O adolescente de 15 anos, filho de Agilson Firmino dos Santos, o Baiano, foi retirado de sua residência, na noite do dia 30 de junho daquele ano, por três pessoas que se identificaram como policiais, entre os quais Pedro Pascoal.

Wilder, que era deficiente intelectual, foi torturado, teve seu corpo queimado e a coluna vertebral seccionada. Ele morreu após levar vários tiros de revólver.
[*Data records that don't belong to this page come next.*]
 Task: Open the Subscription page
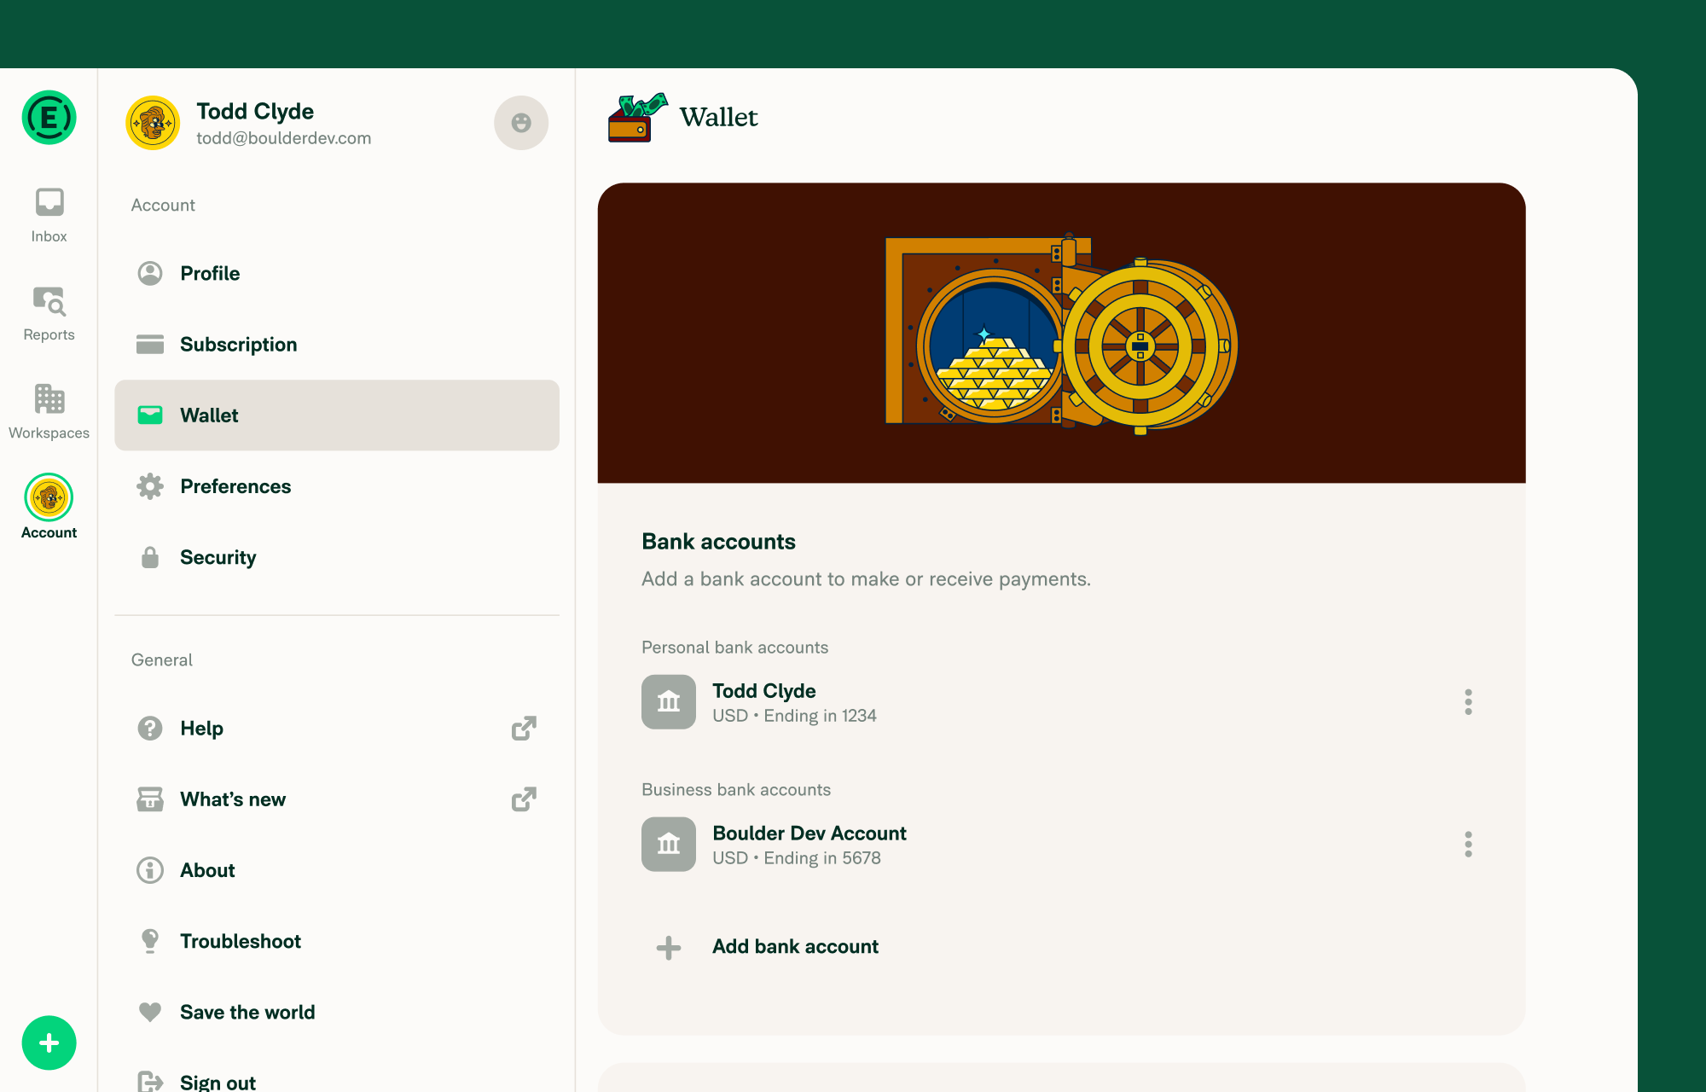click(238, 344)
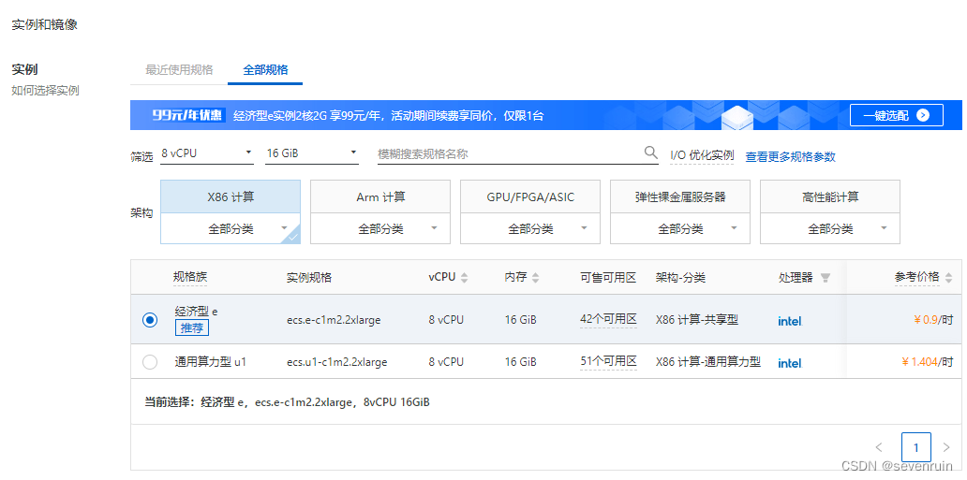Click 如何选择实例 help link
Image resolution: width=967 pixels, height=480 pixels.
coord(45,91)
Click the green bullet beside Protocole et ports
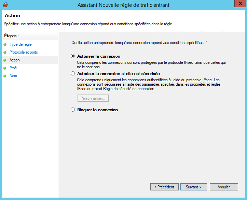Image resolution: width=247 pixels, height=200 pixels. pyautogui.click(x=5, y=52)
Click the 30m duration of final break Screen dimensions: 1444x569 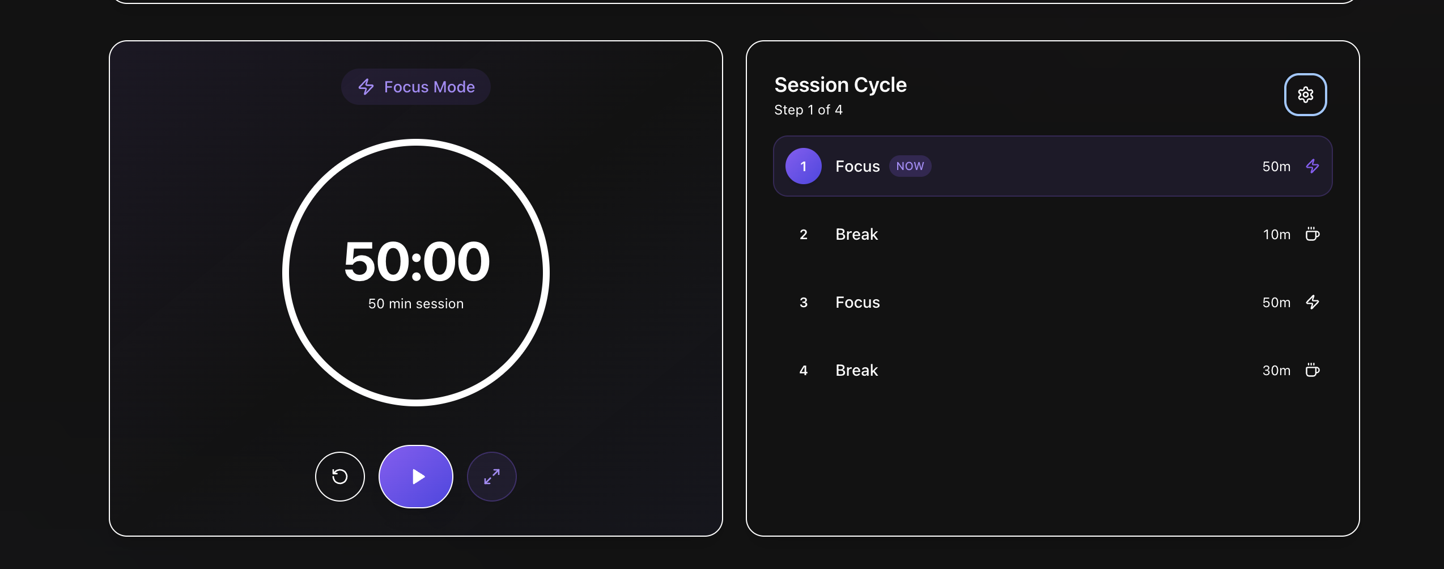(x=1276, y=370)
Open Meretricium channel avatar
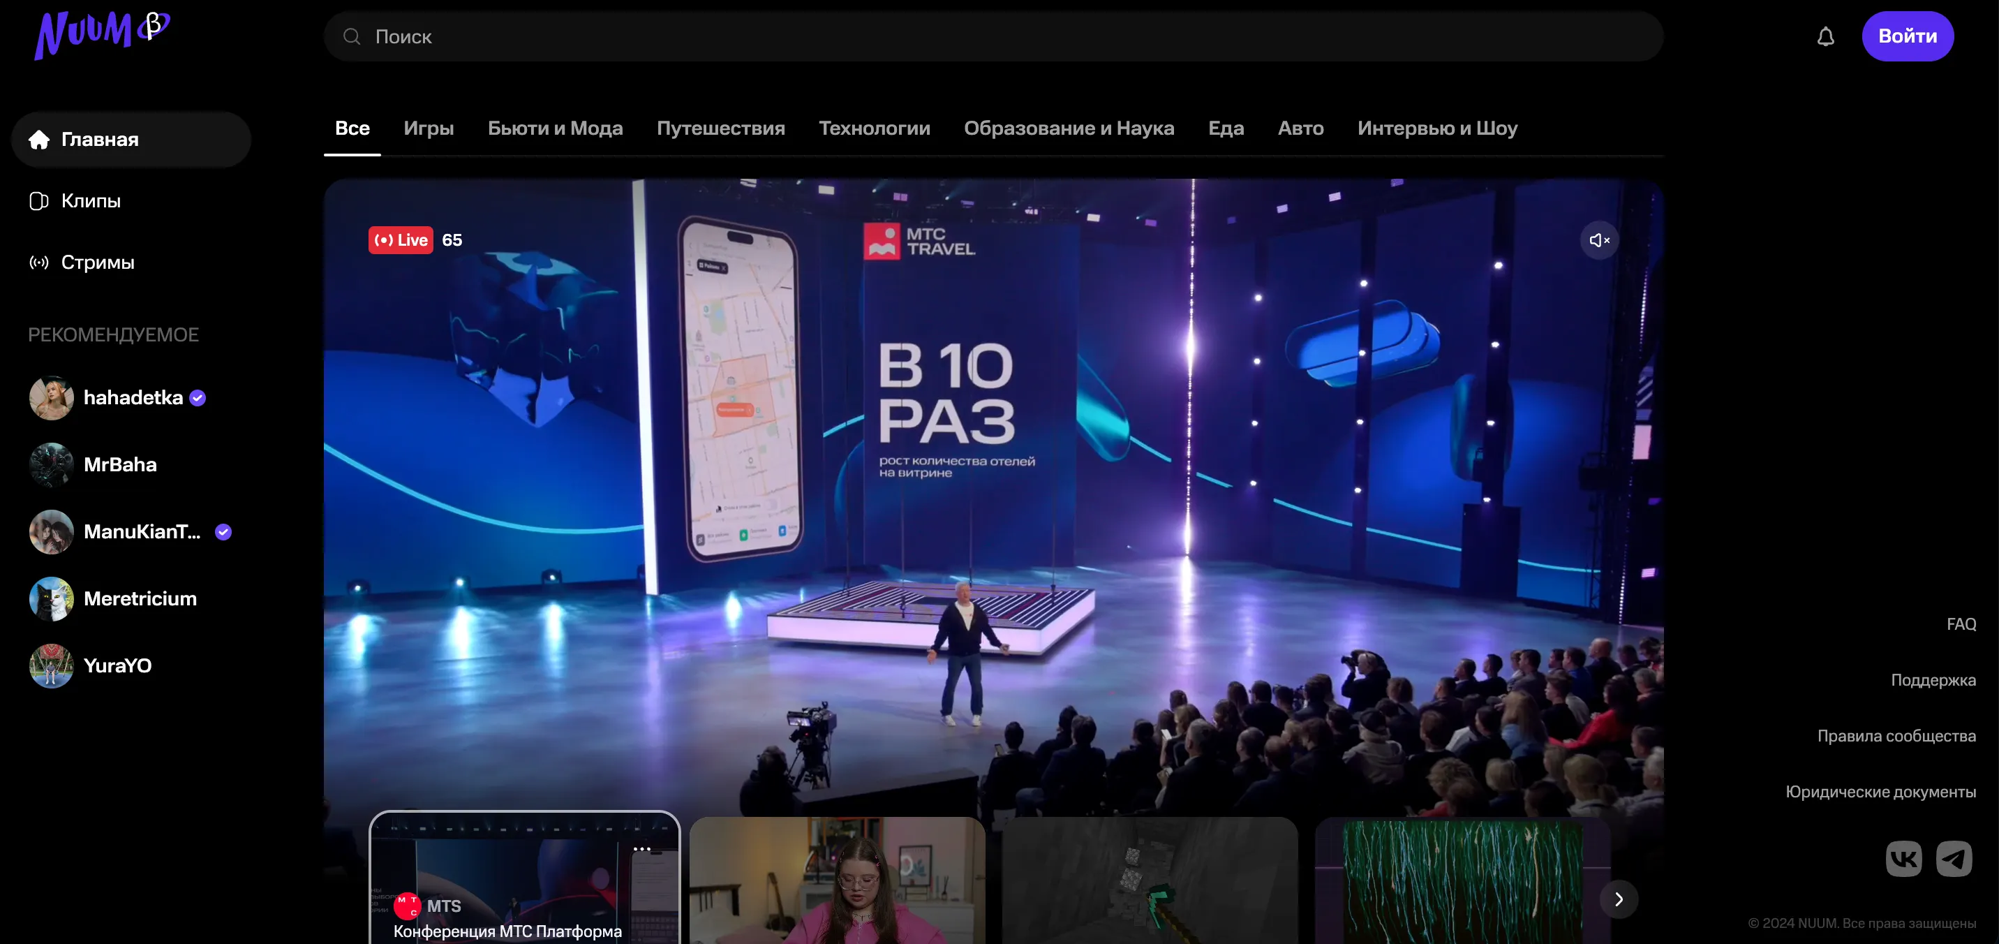Viewport: 1999px width, 944px height. (x=51, y=599)
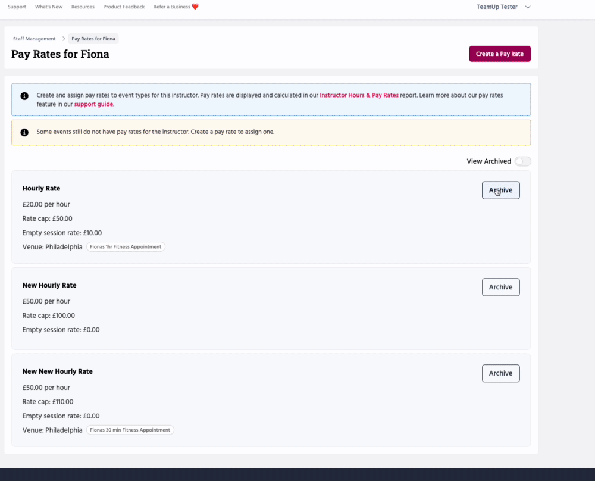Open the Product Feedback menu item
This screenshot has width=595, height=481.
point(124,7)
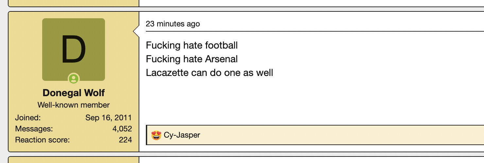Click the post line mentioning Arsenal
The image size is (484, 163).
coord(192,59)
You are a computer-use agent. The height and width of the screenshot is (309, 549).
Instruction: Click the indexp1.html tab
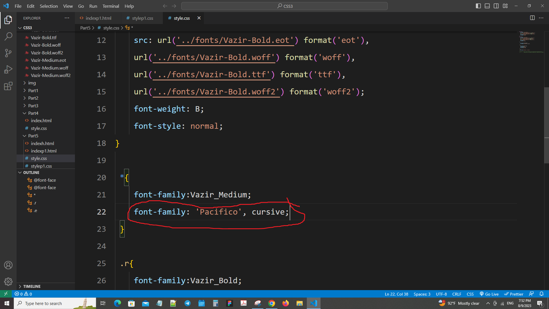(98, 18)
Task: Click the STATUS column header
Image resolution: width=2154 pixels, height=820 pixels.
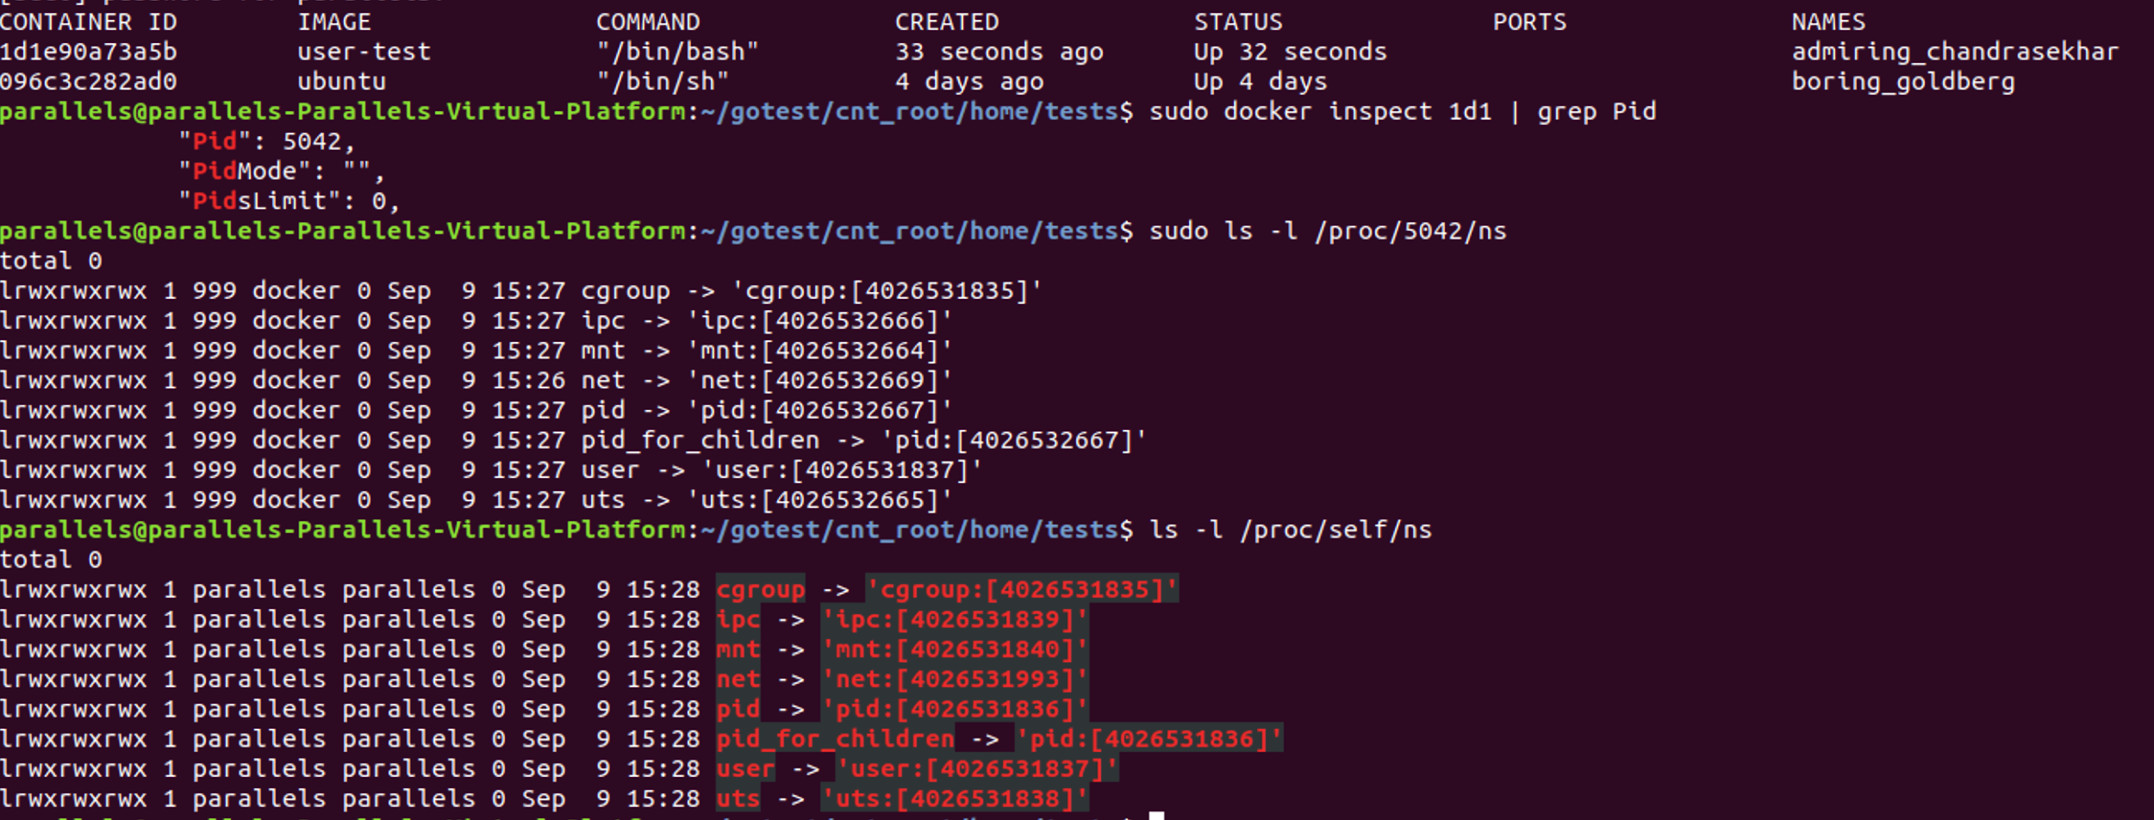Action: click(1237, 22)
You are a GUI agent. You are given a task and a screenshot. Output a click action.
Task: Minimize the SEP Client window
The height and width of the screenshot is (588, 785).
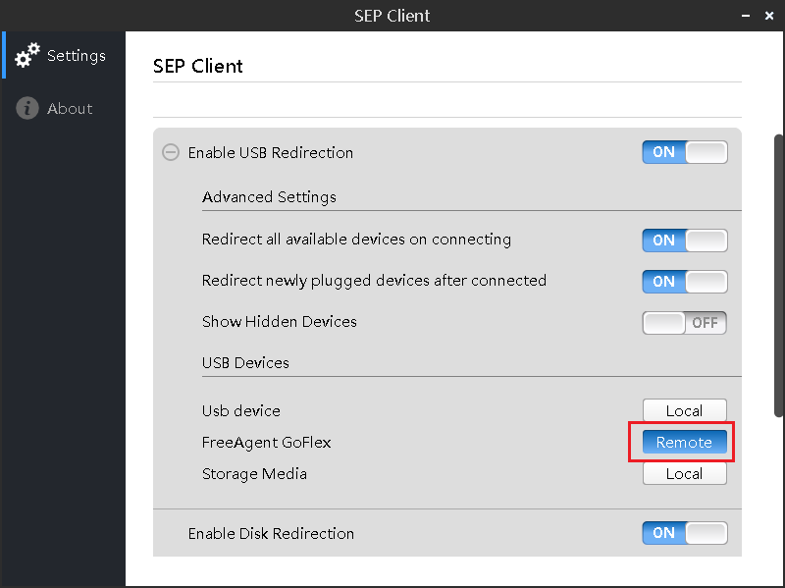(746, 16)
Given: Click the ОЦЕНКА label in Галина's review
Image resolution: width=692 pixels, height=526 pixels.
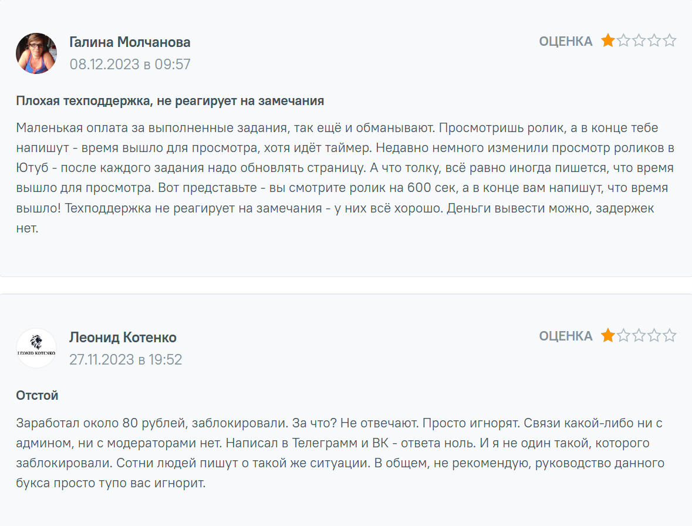Looking at the screenshot, I should (566, 42).
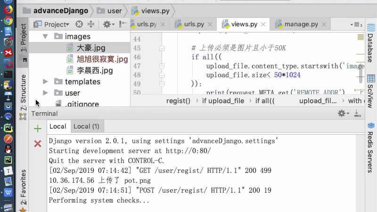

O pai dele fora vítima de uma sessão de tortura por ter ajudado na fuga de José Hugo, que havia assassinado o subtenente Itamar Pascoal, irmão de Pedro, após discussão num posto de gasolina por causa de dinheiro envolvendo a libertação de um presidiário condenado como narcotraficante.

O Conselho de Sentença do Tribunal do Júri de Rio Branco (AC) absolveu nesta terça-feira, 10, após 19 horas de julgamento, o ex-comandante da Polícia Militar do Acre, Aureliano Pascoal, o tenente Pedro Pascoal e o comerciante Amaraldo Pascoal da acusação de participação no crime da motosserra.

O Ministério Público do Acre comunicou que vai recorrer da sentença. No termo de votação consta que apenas quatro dos sete jurados se convenceram da materialidade do crime, isto é, responderam afirmativamente que Agilson Firmino dos Santos, conhecido como Baiano, sofreu lesões corporais que foram a causa de sua morte.

O ex-deputado Hildebrando Pascoal, primo de Aureliano e Amaraldo e irmão de Pedro, foi condenado em setembro a 18 anos de prisão, em regime fechado, por causa do crime da motosserra.